[What to do]
Can you put the material below into a Markdown table with the columns Row and Line, beginning at the start of the material and stopping after the line that contains "point(274,31)", leaving out blank lines?

_ _ _ _ _ _ _

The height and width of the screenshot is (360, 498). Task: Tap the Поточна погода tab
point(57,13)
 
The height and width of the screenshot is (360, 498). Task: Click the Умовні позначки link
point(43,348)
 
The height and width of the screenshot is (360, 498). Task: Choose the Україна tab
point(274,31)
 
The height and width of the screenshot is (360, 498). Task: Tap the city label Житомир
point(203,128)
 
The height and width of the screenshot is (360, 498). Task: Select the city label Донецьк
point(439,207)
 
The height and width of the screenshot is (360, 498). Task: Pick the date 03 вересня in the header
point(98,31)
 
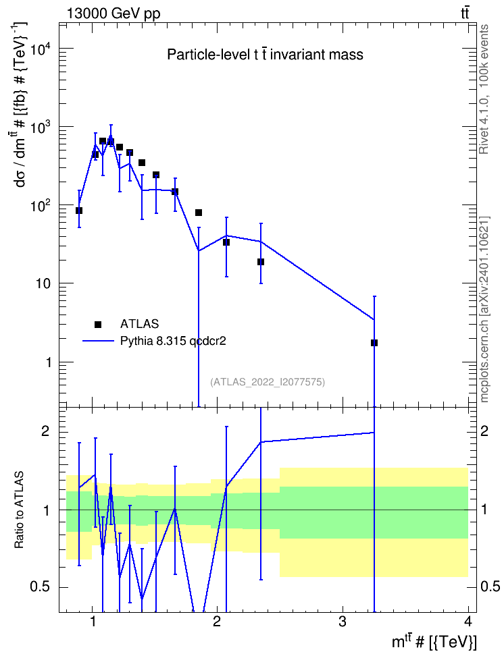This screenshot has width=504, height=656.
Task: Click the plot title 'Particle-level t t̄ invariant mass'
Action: [265, 55]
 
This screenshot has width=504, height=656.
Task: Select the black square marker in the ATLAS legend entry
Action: [98, 324]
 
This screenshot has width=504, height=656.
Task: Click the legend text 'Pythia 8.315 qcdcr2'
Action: [173, 341]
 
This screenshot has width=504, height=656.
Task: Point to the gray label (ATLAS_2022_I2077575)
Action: [268, 382]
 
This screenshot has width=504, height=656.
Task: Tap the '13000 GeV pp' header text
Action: [114, 13]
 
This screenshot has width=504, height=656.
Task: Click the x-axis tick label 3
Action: [343, 622]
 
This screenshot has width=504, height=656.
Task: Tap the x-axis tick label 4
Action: [468, 622]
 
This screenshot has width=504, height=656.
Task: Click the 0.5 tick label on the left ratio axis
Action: [41, 587]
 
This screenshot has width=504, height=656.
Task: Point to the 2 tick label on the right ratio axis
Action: [484, 431]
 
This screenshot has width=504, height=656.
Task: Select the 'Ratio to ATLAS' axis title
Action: [19, 510]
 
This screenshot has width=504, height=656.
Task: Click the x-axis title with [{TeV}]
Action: [434, 642]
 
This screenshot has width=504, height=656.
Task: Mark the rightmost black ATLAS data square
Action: [374, 343]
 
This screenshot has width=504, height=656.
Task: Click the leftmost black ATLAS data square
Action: [79, 211]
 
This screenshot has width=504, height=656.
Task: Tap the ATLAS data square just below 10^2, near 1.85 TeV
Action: [199, 213]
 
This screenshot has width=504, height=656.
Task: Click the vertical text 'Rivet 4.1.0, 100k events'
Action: [484, 89]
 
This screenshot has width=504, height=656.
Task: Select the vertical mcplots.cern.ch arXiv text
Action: [484, 310]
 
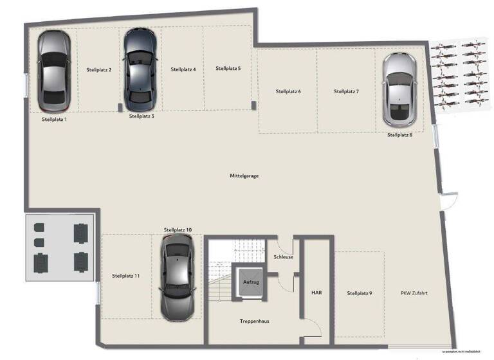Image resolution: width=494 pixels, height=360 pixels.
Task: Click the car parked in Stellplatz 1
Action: click(x=54, y=71)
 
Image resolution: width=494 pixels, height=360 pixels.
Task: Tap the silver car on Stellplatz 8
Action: click(x=400, y=89)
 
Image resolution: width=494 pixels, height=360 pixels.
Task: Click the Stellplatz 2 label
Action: click(x=99, y=69)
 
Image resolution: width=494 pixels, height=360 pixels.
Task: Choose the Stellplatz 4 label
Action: click(x=183, y=69)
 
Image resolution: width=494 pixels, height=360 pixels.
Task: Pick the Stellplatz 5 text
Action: click(x=228, y=68)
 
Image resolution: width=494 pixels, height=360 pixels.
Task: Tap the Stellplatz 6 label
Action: click(x=288, y=91)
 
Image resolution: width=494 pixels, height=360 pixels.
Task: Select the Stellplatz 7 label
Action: click(x=346, y=91)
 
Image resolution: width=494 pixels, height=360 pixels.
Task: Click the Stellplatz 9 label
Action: click(x=360, y=293)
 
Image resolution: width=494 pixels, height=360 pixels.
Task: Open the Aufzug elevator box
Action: click(x=250, y=282)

_ _ _ _ _ _ _

[Answer in full]
| Row | Line |
|---|---|
| 1 | The height and width of the screenshot is (360, 498). Task: Tap the Поточна погода tab |
| 2 | point(57,13) |
| 3 | The height and width of the screenshot is (360, 498). Task: Click the Умовні позначки link |
| 4 | point(43,348) |
| 5 | The height and width of the screenshot is (360, 498). Task: Choose the Україна tab |
| 6 | point(274,31) |